Wednesday, December 11, 2013
HALLOWELL -- Ken Garant's one-man print shop a mile south of the State House is naturally a destination for perhaps the most recognizable political campaign symbol -- the sign.
A driver looks at campaign signs while turning off Western Avenue onto Route 17 on Thursday afternoon, near the Manchester Town Office.
Staff photo by Joe Phelan
It's not hard to tell he's in the business -- every election cycle he covers a side of his North Street building with his season's work. The wall is dominated by municipal and state candidates from Freeport to Franklin County.

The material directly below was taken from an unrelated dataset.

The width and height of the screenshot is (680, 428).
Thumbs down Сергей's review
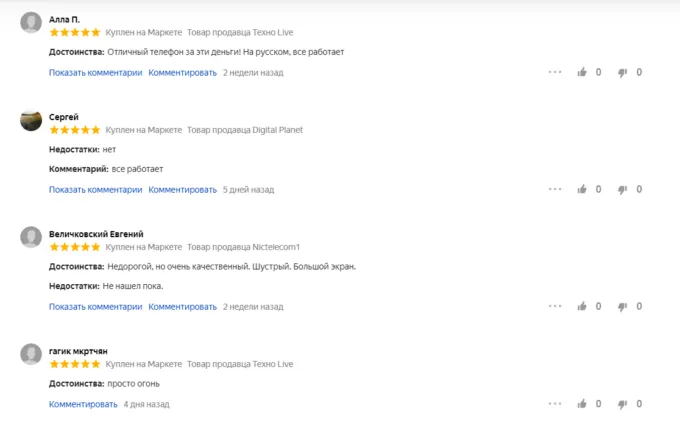click(622, 189)
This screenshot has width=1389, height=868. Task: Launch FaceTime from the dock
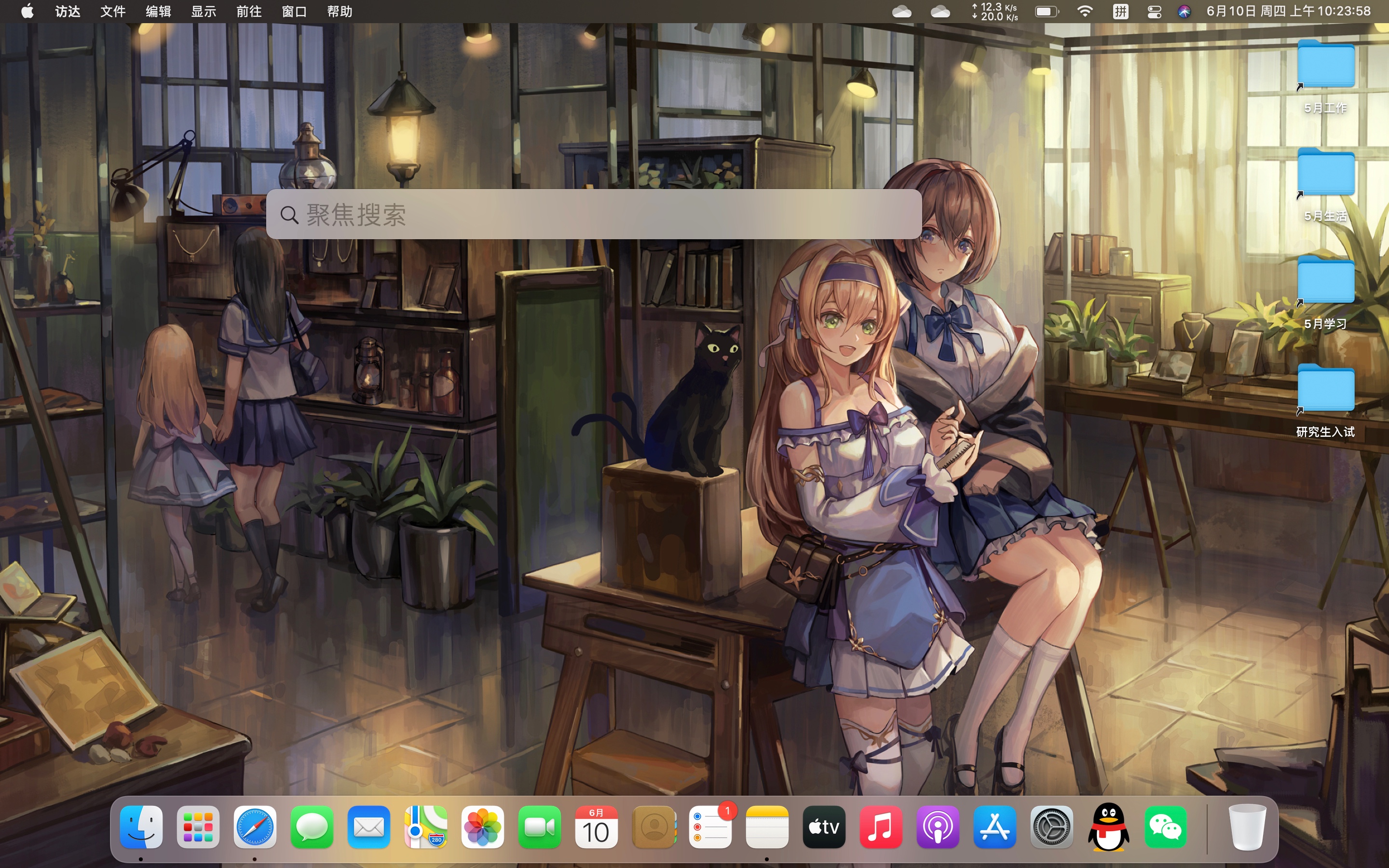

"It's a lot of fun every couple years having the politicians come by, because nobody will just stay and pick up their signs. They'll always end up talking about something," Garant said. "It's a part of the business I really enjoy."
The idea is ancient, but the sign isn't going out of style. If done right, signs can not only show a measure of support and make candidates' names known, but they can personify the politician's outlook or sense of humor.
All about name
Cindy Kam, a political science professor at Vanderbilt University in Tennessee, said signs work to reinforce the names of candidates in low-level races, when there's scarce information on candidates' positions.

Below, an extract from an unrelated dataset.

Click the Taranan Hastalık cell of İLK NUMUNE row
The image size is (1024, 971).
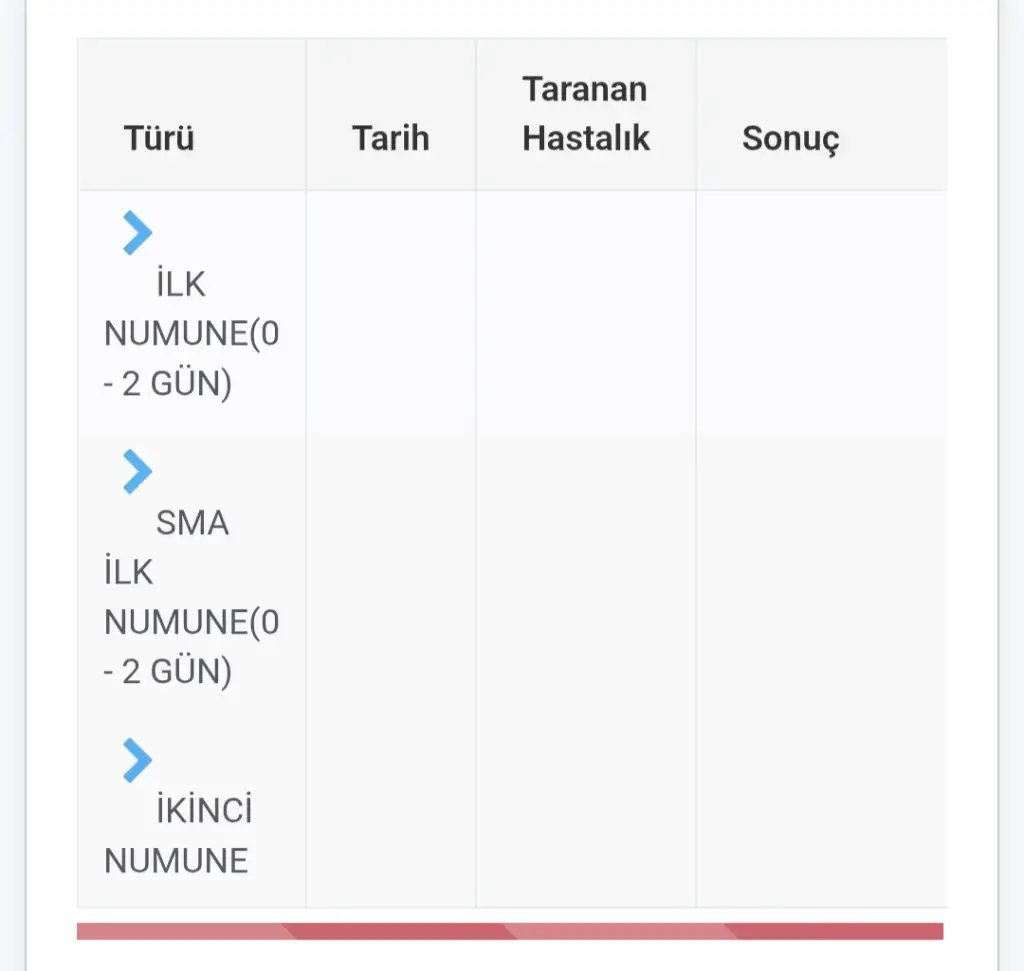coord(586,310)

"There's not a lot of information on actually what the issues are," she said. "Even names can be affiliated with ideology. Symbols can do that as well. Images can do that as well."
That means with names like Berry and Knight, you have plenty of possibilities.
State Rep. Seth Berry, D-Bowdoinham, has three blueberries and two green leaves on his campaign signs. The legislator, running for his fourth term in the House, said he's used the design since his first campaign.
He attributes the design to boosting name recognition in his first race and says they remain popular with constituents because of the design.
"For me, blueberries were a natural association between my name and what's best about Maine," he said. "It was a no-brainer."
And state Rep. Gary Knight, R-Livermore Falls, has used a blue-and-white sign adorned in two corners with yellow, twinkling stars and a waxing crescent moon in the last three of his four campaigns.
"My slogan is, 'A difference of Knight and day' -- whoever my opposition is," Knight said. "The motif, if you will, carries through to all of my campaign communications, whether it's my ads in the paper, my handouts at the doorway or my mailers."
Though, he concedes, the play on words isn't grammatically correct. "Maybe the British Knights of the Round Table would have been a little more appropriate," he said.
"I get a lot of favorable compliments on it because it's punny," Knight said of the design. "Some might think it's a little hokey, but why not have some fun while you're doing it?"
And while Knight is a good name, Angus is too. Independent U.S. Senate candidate Angus King uses a mostly green sign with his first name and leaves off his last.
Garant thought that choice was bold.
"It's pretty good," Garant said, mentioning he wanted to do King's signs for this cycle, but was never asked to put in a bid.
"I'd say it was great if I'd done it," the printer quipped.
'Keep it simple'
When it comes to signs, Garant doesn't have flashy taste. As he stood in front of his outside wall, sign designs that stuck out to him had colored backgrounds and white print with large names in sans serif font.
In his favorites, names are paired with the office the candidate's running for -- nothing else.
"Everything I've heard, and it hasn't been disproved since, is 'Keep it simple and straightforward,' " Garant said. "You have to have something easily recognizable."